Below is a listing from which only part is wanted; return exactly the lines from the one with "Task: Collapse the gen block fold marker" up to and including the one with "Task: Save the Meta widget settings".

## DATA EXTRACTS
┏━━

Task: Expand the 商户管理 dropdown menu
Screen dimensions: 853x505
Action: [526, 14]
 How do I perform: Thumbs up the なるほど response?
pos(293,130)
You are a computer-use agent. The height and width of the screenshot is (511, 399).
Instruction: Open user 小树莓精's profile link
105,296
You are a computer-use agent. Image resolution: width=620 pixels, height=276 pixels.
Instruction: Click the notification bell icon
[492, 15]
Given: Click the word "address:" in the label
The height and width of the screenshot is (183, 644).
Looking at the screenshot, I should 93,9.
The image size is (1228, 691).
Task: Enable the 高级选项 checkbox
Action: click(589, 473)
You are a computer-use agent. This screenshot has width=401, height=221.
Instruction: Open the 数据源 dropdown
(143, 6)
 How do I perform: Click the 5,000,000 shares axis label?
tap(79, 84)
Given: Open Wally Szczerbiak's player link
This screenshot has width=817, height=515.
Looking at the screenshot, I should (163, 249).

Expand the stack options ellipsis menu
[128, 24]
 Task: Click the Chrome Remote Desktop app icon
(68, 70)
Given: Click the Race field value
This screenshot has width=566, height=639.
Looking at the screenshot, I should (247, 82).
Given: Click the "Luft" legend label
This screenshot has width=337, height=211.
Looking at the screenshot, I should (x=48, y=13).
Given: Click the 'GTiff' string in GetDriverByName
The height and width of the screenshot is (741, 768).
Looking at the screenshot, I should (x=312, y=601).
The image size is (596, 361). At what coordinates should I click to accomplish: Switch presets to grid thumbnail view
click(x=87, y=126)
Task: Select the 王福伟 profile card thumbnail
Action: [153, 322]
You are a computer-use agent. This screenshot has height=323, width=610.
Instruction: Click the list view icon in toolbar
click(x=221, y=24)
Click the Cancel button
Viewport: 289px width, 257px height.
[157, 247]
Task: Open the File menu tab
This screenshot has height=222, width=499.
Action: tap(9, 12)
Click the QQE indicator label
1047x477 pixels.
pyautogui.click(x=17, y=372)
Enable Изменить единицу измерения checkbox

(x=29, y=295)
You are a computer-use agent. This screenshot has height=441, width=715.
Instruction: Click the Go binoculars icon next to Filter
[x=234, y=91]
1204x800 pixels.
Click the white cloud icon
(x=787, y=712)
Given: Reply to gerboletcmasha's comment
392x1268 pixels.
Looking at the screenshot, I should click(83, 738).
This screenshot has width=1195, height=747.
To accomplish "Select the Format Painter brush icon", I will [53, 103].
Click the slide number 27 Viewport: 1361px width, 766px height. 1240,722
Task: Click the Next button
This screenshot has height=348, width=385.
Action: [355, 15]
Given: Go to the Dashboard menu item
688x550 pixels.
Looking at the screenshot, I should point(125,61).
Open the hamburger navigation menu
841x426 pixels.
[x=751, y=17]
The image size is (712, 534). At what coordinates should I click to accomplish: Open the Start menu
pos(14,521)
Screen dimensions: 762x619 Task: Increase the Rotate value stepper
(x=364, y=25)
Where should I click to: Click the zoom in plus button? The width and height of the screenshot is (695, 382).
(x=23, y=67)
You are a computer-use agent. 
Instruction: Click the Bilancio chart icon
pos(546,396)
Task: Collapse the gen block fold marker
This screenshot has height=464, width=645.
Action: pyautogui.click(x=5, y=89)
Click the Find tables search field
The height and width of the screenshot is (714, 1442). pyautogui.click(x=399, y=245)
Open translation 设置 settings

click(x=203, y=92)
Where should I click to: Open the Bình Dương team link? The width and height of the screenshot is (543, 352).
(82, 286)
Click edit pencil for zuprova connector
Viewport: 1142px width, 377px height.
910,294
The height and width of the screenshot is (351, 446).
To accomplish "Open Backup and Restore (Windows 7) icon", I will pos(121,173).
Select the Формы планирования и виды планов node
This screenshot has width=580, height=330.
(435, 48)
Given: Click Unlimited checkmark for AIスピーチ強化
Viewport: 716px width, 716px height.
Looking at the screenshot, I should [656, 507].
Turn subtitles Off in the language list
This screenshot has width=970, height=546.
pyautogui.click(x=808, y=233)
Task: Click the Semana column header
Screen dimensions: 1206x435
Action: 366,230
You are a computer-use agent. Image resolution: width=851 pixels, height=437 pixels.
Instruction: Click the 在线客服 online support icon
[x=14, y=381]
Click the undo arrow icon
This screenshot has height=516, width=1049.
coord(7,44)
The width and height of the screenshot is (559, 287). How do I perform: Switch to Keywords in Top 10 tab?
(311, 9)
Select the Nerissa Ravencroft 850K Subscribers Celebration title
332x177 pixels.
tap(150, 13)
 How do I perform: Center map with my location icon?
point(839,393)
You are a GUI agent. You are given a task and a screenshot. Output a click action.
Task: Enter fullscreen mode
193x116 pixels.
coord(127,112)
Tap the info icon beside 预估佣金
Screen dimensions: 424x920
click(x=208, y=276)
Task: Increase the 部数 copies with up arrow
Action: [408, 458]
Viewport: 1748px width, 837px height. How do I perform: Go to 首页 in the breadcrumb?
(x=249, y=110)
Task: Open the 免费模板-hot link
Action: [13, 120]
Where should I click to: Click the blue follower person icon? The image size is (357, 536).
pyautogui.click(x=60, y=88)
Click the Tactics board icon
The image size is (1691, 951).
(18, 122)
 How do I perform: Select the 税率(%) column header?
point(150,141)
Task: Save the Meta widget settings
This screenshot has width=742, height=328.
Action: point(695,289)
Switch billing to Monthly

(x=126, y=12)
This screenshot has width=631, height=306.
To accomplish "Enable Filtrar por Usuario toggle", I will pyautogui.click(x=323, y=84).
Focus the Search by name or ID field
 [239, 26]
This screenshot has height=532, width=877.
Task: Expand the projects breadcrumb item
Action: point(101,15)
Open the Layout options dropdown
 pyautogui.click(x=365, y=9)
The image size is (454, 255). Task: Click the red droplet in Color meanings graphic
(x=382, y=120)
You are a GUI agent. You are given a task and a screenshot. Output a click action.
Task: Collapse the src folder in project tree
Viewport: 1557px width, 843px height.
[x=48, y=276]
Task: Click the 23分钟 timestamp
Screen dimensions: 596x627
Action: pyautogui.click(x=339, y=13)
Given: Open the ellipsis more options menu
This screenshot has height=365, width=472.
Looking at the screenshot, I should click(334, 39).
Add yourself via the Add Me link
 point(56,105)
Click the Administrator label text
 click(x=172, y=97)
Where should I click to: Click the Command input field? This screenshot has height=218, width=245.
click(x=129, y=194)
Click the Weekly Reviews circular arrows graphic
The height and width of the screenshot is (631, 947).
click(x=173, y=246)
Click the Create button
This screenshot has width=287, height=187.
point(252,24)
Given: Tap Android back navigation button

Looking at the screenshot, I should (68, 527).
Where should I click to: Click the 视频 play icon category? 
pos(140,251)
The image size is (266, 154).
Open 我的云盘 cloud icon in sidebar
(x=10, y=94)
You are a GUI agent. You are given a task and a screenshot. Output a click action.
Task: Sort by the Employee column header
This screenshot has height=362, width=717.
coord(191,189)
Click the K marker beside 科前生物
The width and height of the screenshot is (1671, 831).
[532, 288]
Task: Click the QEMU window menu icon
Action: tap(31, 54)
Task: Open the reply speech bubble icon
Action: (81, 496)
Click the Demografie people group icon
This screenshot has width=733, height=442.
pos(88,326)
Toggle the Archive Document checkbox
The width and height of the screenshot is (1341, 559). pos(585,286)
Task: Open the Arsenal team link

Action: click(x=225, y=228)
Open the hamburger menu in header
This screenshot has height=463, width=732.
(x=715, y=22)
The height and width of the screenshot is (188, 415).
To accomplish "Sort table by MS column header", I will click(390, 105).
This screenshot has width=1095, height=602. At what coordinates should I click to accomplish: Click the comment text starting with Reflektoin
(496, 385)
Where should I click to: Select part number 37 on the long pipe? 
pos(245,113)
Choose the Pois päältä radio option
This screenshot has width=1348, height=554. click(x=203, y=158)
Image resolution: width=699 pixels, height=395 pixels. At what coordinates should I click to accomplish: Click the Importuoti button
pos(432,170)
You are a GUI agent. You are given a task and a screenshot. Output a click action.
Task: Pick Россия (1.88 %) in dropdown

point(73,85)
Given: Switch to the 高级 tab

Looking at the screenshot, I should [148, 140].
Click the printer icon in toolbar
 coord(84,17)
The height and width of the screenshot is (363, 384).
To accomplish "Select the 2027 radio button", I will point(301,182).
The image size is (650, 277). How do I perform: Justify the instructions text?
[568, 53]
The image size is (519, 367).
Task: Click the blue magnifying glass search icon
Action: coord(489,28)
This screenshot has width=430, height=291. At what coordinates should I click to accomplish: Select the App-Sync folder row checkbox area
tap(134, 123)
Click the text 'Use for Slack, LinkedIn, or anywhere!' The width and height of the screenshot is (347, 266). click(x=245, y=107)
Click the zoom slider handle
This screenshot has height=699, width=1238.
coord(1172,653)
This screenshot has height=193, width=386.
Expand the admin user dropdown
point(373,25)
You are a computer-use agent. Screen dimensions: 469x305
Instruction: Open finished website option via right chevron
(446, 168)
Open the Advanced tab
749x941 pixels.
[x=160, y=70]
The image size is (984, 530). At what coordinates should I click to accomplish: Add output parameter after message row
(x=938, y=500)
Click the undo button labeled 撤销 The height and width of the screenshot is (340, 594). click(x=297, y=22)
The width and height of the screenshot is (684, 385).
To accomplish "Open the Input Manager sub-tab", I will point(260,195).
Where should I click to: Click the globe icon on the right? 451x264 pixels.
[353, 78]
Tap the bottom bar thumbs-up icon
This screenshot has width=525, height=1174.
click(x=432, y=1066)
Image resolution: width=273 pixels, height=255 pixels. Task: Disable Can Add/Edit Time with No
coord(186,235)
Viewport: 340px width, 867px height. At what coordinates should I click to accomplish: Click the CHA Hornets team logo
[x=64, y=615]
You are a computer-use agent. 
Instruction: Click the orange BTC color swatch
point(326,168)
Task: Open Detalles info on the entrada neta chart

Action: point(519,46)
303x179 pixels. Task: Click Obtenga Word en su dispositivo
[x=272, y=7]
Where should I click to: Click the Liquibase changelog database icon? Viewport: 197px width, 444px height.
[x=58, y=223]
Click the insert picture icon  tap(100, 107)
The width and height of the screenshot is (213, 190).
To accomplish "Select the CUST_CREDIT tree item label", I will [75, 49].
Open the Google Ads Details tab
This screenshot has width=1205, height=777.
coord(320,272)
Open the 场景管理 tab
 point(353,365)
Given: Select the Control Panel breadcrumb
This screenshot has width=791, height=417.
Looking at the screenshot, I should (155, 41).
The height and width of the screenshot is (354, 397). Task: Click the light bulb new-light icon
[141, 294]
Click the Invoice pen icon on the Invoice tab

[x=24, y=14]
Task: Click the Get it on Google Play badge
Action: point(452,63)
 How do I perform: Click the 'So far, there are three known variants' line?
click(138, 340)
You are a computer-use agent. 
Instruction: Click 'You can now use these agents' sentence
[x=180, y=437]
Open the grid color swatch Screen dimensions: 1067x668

┗━━

## REPLY TO THE EXERCISE
Task: Collapse the gen block fold marker
This screenshot has height=464, width=645.
Action: pyautogui.click(x=5, y=89)
Click the Find tables search field
The height and width of the screenshot is (714, 1442). pyautogui.click(x=399, y=245)
Open translation 设置 settings

click(x=203, y=92)
Where should I click to: Open the Bình Dương team link? The width and height of the screenshot is (543, 352).
(82, 286)
Click edit pencil for zuprova connector
Viewport: 1142px width, 377px height.
910,294
The height and width of the screenshot is (351, 446).
To accomplish "Open Backup and Restore (Windows 7) icon", I will pos(121,173).
Select the Формы планирования и виды планов node
This screenshot has width=580, height=330.
(435, 48)
Given: Click Unlimited checkmark for AIスピーチ強化
Viewport: 716px width, 716px height.
Looking at the screenshot, I should [656, 507].
Turn subtitles Off in the language list
This screenshot has width=970, height=546.
pyautogui.click(x=808, y=233)
Task: Click the Semana column header
Screen dimensions: 1206x435
Action: 366,230
You are a computer-use agent. Image resolution: width=851 pixels, height=437 pixels.
Instruction: Click the 在线客服 online support icon
[x=14, y=381]
Click the undo arrow icon
This screenshot has height=516, width=1049.
coord(7,44)
The width and height of the screenshot is (559, 287). How do I perform: Switch to Keywords in Top 10 tab?
(311, 9)
Select the Nerissa Ravencroft 850K Subscribers Celebration title
332x177 pixels.
tap(150, 13)
 How do I perform: Center map with my location icon?
point(839,393)
You are a GUI agent. You are given a task and a screenshot. Output a click action.
Task: Enter fullscreen mode
193x116 pixels.
coord(127,112)
Tap the info icon beside 预估佣金
Screen dimensions: 424x920
click(x=208, y=276)
Task: Increase the 部数 copies with up arrow
Action: [408, 458]
Viewport: 1748px width, 837px height. How do I perform: Go to 首页 in the breadcrumb?
(x=249, y=110)
Task: Open the 免费模板-hot link
Action: [13, 120]
Where should I click to: Click the blue follower person icon? The image size is (357, 536).
pyautogui.click(x=60, y=88)
Click the Tactics board icon
The image size is (1691, 951).
(18, 122)
 How do I perform: Select the 税率(%) column header?
point(150,141)
Task: Save the Meta widget settings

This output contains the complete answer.